Ukrainian hacker who stole data for insider trading ring sentenced
A Ukrainian member of a hacker gang that stole advance copies of electronic press releases from newswire companies got two-and-a-half years in prison Monday for his role in the insider trading scam, which prosecutors say netted the hackers and their securities-trader partners about $30 million.
Authorities say it’s the largest cyber-enabled securities fraud ever prosecuted.
In a release from acting U.S. Attorney for the District of New Jersey William Fitzpatrick, prosecutors state that the man — 29-year-old Vadym Iermolovych of Kiev — had pleaded guilty last year to conspiracy to commit wire fraud, conspiracy to commit computer hacking and aggravated identity theft.
U.S. District Judge Madeline Cox Arleo imposed the sentence, which added three years’ supervised probation and over $3 million in restitution. A spokesman for Fitzpatrick’s office told CyberScoop the sentence was imposed in line with federal guidance but that Iermolovych, as a foreign national, would in all likelihood be deported upon release from prison.
According to court documents, the six-man gang — three hackers and three traders — conspired with another group of four securities traders to hack into the computer networks of three newswire distribution companies and steal press releases being prepared for distribution that contained market-sensitive information, like earnings, gross margins, revenues or other confidential information.
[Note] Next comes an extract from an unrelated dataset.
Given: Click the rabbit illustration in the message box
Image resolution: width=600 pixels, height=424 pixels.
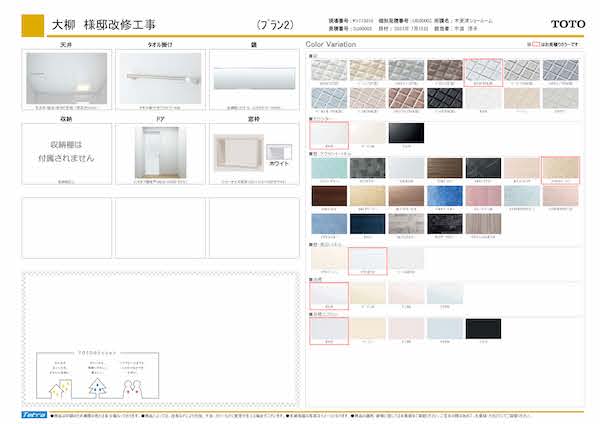Looking at the screenshot, I should [x=134, y=385].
The hackers provided the releases to traders in the U.S., who used them to trade ahead of the news, and then split the proceeds — which were laundered through foreign shell companies.
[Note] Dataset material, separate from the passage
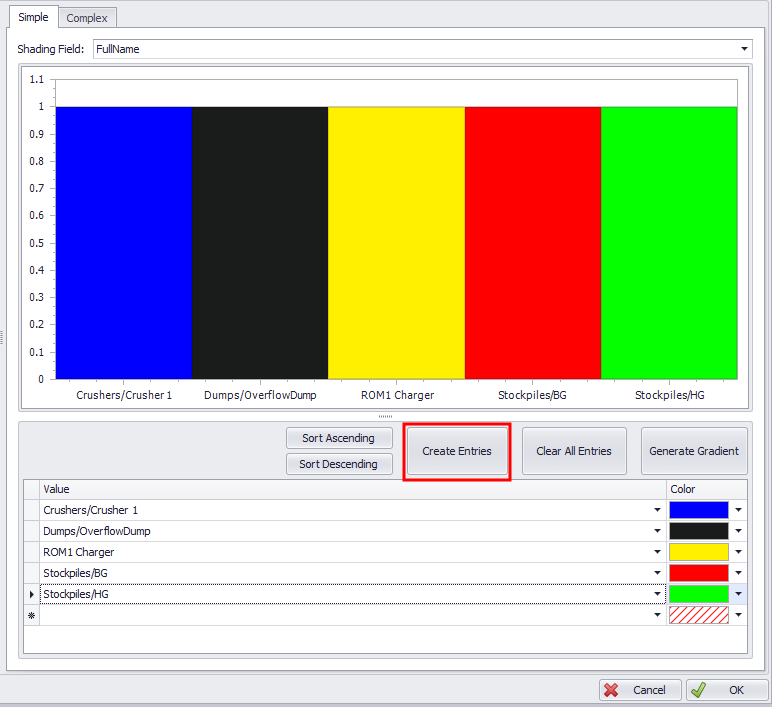Click the yellow swatch for ROM1 Charger

[x=698, y=552]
According to prosecutors, Iermolovych admitted that he was personally involved in the hacks into Marketwired, PR Newswire and Business Wire. He admitted to hacking into PR Newswire’s corporate network between January and March 2013. He also admitted that he obtained a set of user credentials of PRN employees stolen from a computer hack into a social networking website and then used at least one of those credentials to ultimately gain access into PRN’s computer network.
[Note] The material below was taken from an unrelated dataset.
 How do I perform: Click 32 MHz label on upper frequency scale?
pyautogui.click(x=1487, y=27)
According to prosecutors, the conspirators traded on stolen press releases containing material nonpublic information about hundreds of companies, including Align Technology Inc., Caterpillar Inc., Hewlett Packard, Home Depot, Panera Bread Co., and Verisign Inc.
“This international scheme is unprecedented in terms of the scope of the hacking, the number of traders, the number of securities traded and profits generated,” said then Securities and Exchange Commission Chairwoman Mary Jo White, when the indictments were handed down in 2015.
Two others of the six indicted in New Jersey have also pleaded guilty, and three are still at large, prosecutors say.